They were the only fat North Koreans that I saw on the trip. The people in the streets of Pyongyang and Kaesong were often downright skinny. In Pyongyang, I had my picture taken with two elementary-school boys in Kim Il-Sung Square, and I could clearly feel their ribs when I put my hands on their backs.

*


The eeriest puzzle in the Hermit Kingdom just north of here is not where it hides its nukes, but where it hides its disabled people.

The only time I was allowed into North Korea, years ago, I couldn't find anyone in a wheelchair, on crutches or missing a hand. North Koreans kept insisting there were no disabled people in Pyongyang, the clean and lovely capital of which North Korea is justifiably proud.

''Any handicapped people have voluntarily moved to other parts of our country,'' one official said. Right. The darker explanation is that North Korea systematically exiles mentally retarded and disabled people from the capital, so as not to mar its beauty.



What is it that Director-General Chan failed to notice?



Chan spent most of her brief visit in Pyongyang, and she said that from what she had seen there most people had the same height and weight as Asians in other countries, while there were no signs of the obesity emerging in some parts of Asia.

Ahem:


One study of North Korean refugees compared to South Koreans of the same age found that South Korean young men were 2.3 inches taller than their North Korean counterparts, while the gap among young women was 2.6 inches. Meanwhile, among non-refugee boys and girls living in both countries between the ages of one and a half and six and a half, a separate study found that the height gap was around three inches (varying slightly by age and gender); between six and a half and seven and a half, the height gap was 4.9 inches for girls and five inches for boys.

-----

What to work on - Resume the passage about North Koreans' health and stature, writing what comes after its last sentence.

Data excerpts
-----

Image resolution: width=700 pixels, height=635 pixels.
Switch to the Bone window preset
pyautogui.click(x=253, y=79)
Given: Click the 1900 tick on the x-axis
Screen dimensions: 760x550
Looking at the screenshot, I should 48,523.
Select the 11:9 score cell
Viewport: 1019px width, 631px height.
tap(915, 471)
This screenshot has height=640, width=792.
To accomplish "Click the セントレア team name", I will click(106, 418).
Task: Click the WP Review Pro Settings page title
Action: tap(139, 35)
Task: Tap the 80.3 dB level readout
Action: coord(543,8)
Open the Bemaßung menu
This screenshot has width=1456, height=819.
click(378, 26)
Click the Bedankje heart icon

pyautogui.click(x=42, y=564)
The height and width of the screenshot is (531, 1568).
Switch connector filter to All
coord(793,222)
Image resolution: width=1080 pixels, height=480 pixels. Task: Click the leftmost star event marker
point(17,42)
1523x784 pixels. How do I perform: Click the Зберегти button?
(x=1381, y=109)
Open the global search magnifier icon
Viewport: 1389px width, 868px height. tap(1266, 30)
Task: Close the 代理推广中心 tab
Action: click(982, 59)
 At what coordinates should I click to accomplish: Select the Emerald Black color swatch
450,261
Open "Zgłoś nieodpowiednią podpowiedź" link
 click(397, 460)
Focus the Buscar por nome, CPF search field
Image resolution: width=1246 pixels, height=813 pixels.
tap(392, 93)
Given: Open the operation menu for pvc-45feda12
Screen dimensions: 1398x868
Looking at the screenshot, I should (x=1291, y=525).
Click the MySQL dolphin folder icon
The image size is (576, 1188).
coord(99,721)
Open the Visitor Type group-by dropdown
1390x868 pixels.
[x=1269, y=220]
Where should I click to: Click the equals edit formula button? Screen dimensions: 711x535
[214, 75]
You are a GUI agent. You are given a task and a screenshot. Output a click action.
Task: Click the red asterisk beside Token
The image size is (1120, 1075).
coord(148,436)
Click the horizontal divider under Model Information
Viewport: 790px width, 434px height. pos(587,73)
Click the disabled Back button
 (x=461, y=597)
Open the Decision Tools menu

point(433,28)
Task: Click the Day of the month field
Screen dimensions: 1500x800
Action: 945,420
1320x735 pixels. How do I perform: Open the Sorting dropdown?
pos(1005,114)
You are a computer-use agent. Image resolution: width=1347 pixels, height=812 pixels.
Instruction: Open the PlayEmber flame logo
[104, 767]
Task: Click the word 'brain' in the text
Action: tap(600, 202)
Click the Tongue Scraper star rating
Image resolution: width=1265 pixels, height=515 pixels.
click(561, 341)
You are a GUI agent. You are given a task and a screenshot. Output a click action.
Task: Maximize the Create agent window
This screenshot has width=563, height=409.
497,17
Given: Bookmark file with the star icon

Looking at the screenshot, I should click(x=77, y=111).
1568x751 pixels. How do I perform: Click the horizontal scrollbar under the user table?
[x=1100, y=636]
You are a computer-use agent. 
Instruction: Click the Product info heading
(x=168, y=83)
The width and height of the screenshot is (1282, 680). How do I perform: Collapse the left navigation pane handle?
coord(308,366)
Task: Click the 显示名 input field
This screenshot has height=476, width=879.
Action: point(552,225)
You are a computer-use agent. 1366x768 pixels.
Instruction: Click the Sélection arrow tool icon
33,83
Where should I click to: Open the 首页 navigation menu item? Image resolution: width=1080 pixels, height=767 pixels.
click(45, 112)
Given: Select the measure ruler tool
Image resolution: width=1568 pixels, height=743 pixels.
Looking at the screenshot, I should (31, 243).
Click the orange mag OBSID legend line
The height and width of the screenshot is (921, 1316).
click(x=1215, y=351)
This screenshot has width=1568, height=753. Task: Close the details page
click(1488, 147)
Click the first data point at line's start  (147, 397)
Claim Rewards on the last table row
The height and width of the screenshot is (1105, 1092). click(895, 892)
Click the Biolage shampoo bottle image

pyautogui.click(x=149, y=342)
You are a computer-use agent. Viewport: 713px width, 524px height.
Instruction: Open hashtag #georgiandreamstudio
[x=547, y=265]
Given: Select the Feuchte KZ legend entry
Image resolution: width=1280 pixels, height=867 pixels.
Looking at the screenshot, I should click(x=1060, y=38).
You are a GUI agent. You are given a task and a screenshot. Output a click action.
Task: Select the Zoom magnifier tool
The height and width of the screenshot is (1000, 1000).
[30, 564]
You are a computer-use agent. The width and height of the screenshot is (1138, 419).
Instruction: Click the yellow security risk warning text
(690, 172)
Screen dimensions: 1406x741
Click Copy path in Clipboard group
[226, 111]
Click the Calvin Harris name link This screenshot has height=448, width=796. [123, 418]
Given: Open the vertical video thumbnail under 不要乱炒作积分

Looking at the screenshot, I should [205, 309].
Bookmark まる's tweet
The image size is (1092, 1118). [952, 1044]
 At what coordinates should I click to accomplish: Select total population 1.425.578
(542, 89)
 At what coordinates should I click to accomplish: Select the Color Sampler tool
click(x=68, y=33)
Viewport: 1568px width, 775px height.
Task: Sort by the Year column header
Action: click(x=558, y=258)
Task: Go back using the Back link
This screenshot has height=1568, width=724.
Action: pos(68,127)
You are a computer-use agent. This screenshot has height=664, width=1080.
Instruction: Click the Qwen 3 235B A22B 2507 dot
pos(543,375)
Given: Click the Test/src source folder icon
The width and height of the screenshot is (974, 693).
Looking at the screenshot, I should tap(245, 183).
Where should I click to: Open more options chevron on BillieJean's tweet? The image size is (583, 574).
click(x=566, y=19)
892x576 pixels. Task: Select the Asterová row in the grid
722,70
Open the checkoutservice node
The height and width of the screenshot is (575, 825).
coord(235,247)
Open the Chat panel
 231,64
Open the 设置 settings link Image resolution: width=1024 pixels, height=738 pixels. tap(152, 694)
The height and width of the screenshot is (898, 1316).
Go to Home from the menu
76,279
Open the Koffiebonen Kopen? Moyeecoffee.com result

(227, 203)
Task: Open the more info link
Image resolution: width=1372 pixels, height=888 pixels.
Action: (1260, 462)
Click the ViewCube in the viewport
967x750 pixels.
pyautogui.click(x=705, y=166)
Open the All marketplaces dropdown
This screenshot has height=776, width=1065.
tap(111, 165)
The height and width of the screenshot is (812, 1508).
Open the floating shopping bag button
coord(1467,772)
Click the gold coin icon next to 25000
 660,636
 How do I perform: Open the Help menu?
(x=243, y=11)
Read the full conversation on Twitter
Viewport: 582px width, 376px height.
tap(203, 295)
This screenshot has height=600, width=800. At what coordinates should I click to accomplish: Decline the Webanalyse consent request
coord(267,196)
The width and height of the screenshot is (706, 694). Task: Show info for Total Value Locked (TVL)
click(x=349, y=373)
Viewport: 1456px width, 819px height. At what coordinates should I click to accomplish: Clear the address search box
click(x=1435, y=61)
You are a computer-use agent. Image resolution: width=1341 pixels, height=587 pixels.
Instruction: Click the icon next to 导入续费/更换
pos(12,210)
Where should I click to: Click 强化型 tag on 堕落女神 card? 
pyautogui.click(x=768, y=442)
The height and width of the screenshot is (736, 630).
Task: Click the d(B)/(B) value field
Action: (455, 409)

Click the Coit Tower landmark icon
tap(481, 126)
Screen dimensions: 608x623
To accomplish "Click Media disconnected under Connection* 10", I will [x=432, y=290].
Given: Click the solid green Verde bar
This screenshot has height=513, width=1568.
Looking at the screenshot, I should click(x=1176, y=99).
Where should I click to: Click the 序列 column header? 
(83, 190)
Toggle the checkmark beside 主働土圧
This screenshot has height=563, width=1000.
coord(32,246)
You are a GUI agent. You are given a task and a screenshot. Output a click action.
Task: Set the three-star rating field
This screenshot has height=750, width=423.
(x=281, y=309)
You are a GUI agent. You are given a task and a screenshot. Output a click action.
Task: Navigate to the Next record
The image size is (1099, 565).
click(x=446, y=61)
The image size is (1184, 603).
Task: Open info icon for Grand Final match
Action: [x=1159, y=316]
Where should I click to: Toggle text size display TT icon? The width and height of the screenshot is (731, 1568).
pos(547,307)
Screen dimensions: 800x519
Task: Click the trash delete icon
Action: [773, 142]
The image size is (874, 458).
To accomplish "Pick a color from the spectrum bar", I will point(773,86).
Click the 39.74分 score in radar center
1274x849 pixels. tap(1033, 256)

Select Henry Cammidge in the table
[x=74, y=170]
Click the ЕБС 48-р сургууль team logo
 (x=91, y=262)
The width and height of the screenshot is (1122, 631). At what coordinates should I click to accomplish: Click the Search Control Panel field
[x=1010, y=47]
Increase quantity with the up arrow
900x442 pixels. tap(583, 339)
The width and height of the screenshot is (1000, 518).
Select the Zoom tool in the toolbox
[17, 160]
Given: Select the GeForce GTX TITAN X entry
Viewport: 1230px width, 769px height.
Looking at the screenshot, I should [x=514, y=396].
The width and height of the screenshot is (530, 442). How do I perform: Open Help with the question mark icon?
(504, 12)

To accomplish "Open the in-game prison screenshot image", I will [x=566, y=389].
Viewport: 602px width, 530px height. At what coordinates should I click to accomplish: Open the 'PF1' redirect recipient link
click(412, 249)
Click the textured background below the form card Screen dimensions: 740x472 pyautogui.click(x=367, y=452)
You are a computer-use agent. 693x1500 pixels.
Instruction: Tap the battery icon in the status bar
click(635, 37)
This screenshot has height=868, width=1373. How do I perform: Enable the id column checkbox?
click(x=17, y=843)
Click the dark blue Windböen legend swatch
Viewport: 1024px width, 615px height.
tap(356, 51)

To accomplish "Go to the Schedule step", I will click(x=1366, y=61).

-----

Response for this exercise -
General-Director Chan notes there is no obesity in a country with mass starvation. Thank God somebody is being vigilant.



General-Director Chan neglected this:


Recently, infectious diseases have been spreading throughout North Korean regions with North Korean authorities in a state of emergency, sources informed.

A source revealed in a phone conversation with the DailyNK on the 15th “There are 4 different diseases spreading throughout North Korea. Scarlet fever, typhoid, paratyphoid and typhus fever” and…the number of deaths caused by the diseases had not yet been released.



What the article does mention is how, thanks to foreign aid, North Korea appears to be a model for developing nations to follow:


But Chan praised a joint project between North and South Korea to improve women's and children's health, which she said was promoting dialogue and trust between the two rivals.

Last month, the WHO said North Korea has reduced deaths from surgery and among women in childbirth under the South Korea-funded program.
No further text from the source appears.